A judge in U.S. District Court in Manhattan partially lifted a freeze on assets of Madoff and his wife on Monday so he can cooperate with a trustee winding down his firm to recover money for customers.
"Whereas while Madoff and his counsel do not object to the entry of the Relief Order... they maintain that some of the assets covered by the Relief Order are unrelated to the alleged Madoff fraud and only Ruth Madoff has a beneficial ownership interest in these assets," said the order signed by Judge Louis Stanton.
It mentioned the New York City apartment where Madoff is under house arrest following his Dec. 11 arrest, about $45 million in municipal bonds in an account held by Ruth Madoff at Cohmad Securities Corporation, and $17 million in an account held by her at Wachovia Bank.
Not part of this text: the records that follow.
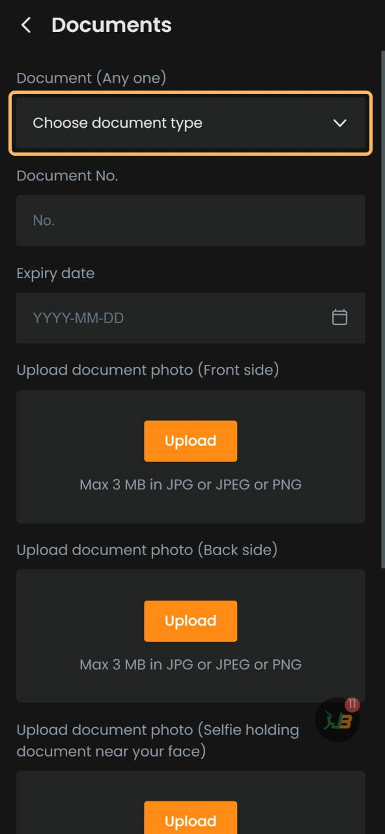Screen dimensions: 385x834
Task: Click the highlighted document type combo box
Action: coord(190,122)
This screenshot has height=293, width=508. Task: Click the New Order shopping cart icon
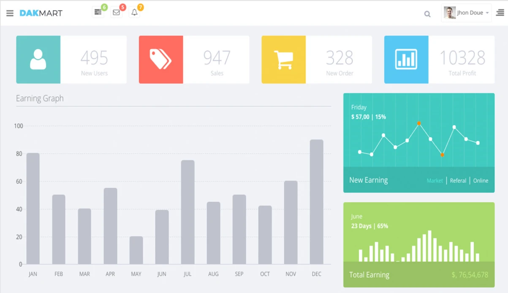[x=283, y=60]
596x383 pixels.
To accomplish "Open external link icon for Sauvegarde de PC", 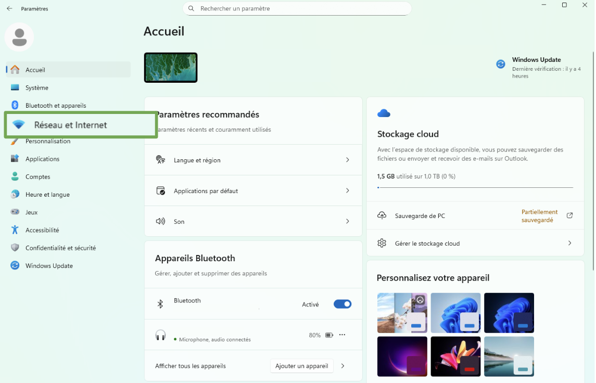I will point(569,215).
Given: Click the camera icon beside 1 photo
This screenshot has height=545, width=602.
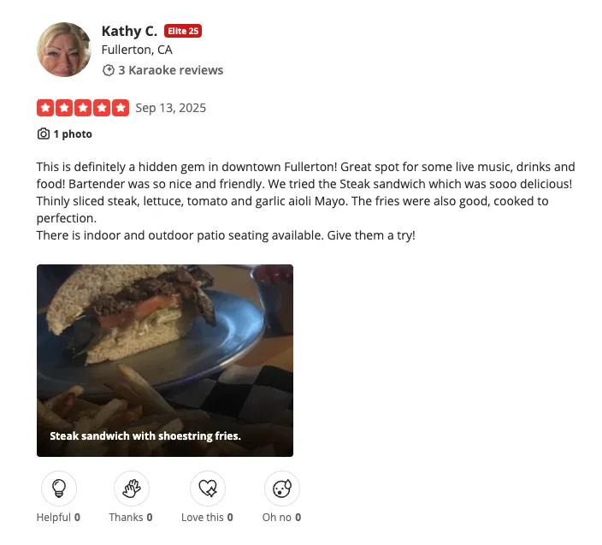Looking at the screenshot, I should pyautogui.click(x=44, y=133).
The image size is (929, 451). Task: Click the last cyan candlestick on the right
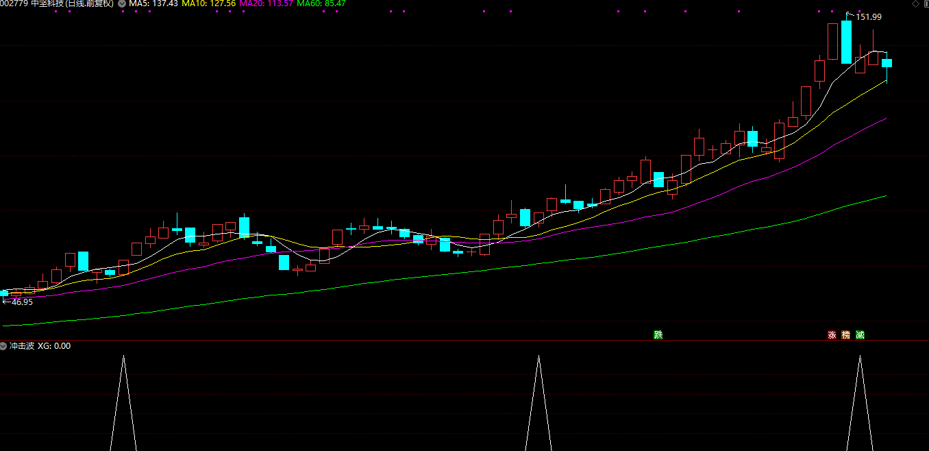(x=887, y=63)
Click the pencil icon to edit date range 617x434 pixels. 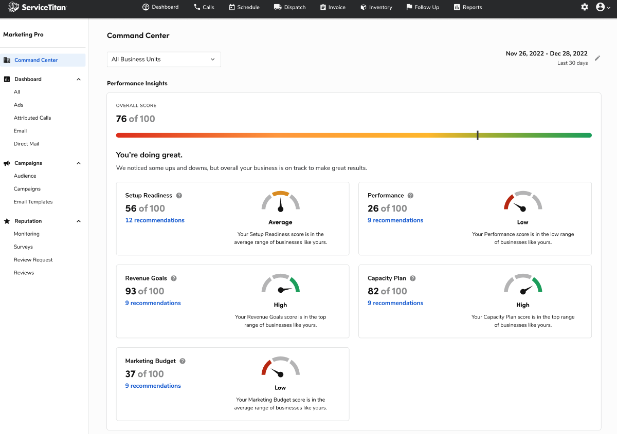click(597, 58)
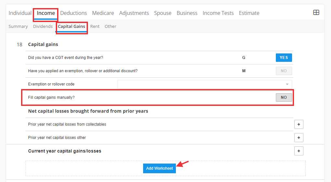Screen dimensions: 331x182
Task: Add prior year losses from collectables with plus
Action: pyautogui.click(x=299, y=124)
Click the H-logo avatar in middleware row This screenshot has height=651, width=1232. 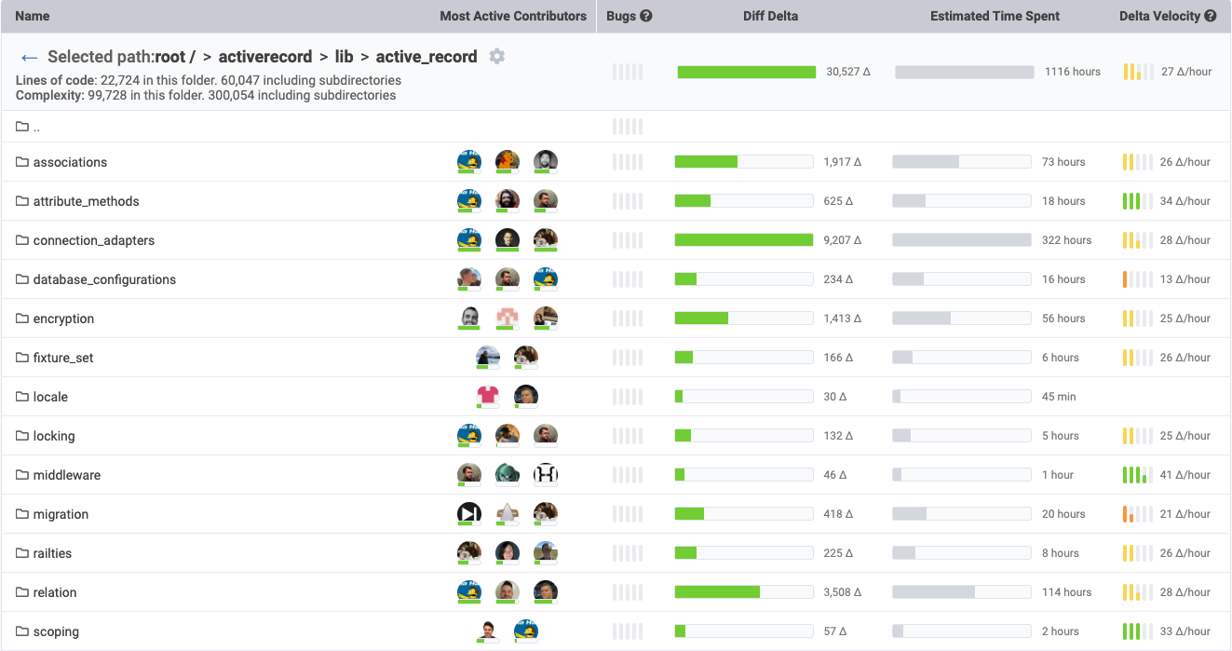(546, 475)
During the nearly three months since Madoff's arrest on allegations that he ran a $50 billion global fraud over many years, authorities have said he had hundreds of millions of dollars in checks ready to mail out to family and associates.
On Feb. 11, a Massachusetts state regulator said Ruth Madoff withdrew more than $15 million from an account at Cohmad Securities in the days before her husband's arrest.
Madoff, a once-respected trader and investment manager, is under house arrest and 24-hour surveillance. He is the only person charged in the purported Ponzi scheme, in which early investors are paid with the money of new clients.